Submitted to: Carbon
Publication Type: Peer Reviewed Journal
Publication Acceptance Date: 11/25/1998
Publication Date: N/A
Interpretive Summary: Activated carbons are used for environmental cleanup of polluted wastewater from industry and other sources. However, commercial activated carbons are poor adsorbers of toxic metals, which constitute a growing industrial pollution problem. We have developed activated carbons from nutshell waste which are excellent adsorbers of copper, a metal commonly found in industrial wastewater. In order to produce these carbons, modification of the carbon surface is required to provide it with the ability to bind copper. This study examines how we successfully modified the carbons with our specific treatment, which involves exposure of the nutshell carbons to air at elevated temperatures, either after or during activation. Such materials would benefit both the nut producers (by providing them with added value for their waste materials) as well as industry responsible for the removal of toxic metals from wastewater. It was found that phosphoric acid-activation methods which provide the greatest contact of nutshells with air during carbonization and activation also have the greatest quantity of surface functional groups and the highest copper uptake.

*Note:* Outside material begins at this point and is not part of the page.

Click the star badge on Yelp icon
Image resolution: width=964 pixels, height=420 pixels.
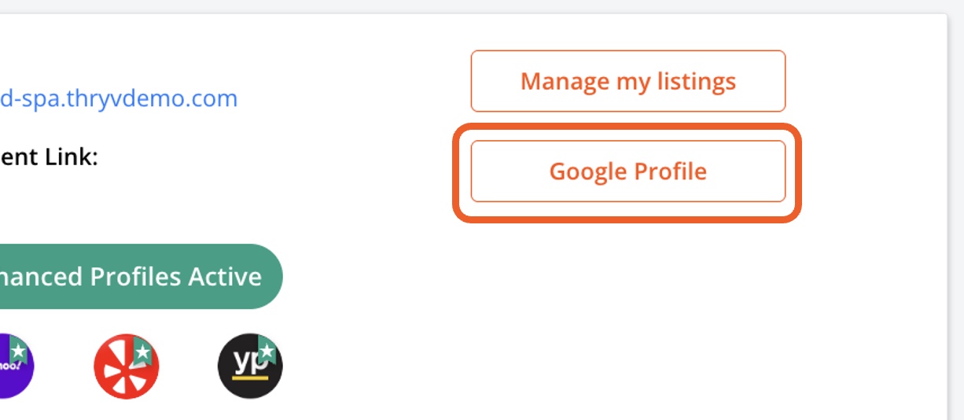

Technical Abstract: Nutshells from agriculturally important nut crops (almond, black walnut, English walnut, macadamia nut and pecan) were converted to granular activated carbon using phosphoric acid activation in nitrogen or air. Surface functional groups (carbonyl, phenols, lactones, carboxyl) were quantified by titration with bases of different ionization potential. The presence of various surface functional groups was correlated with the degree of copper uptake of these carbons. The results indicate that acid-activation strategies which provide the greatest contact of nutshells with air during carbonization and activation also have the greatest quantity of surface functional groups and the highest copper uptake. Also, the type of nutshell used for activated carbon production has little effect on the types of surface functional groups produced and subsequent copper adsorption. This study demonstrates that a judicious choice of activation strategy for nutshell precursors can produce activated carbons with numerous surface functional groups and high metals adsorption activity.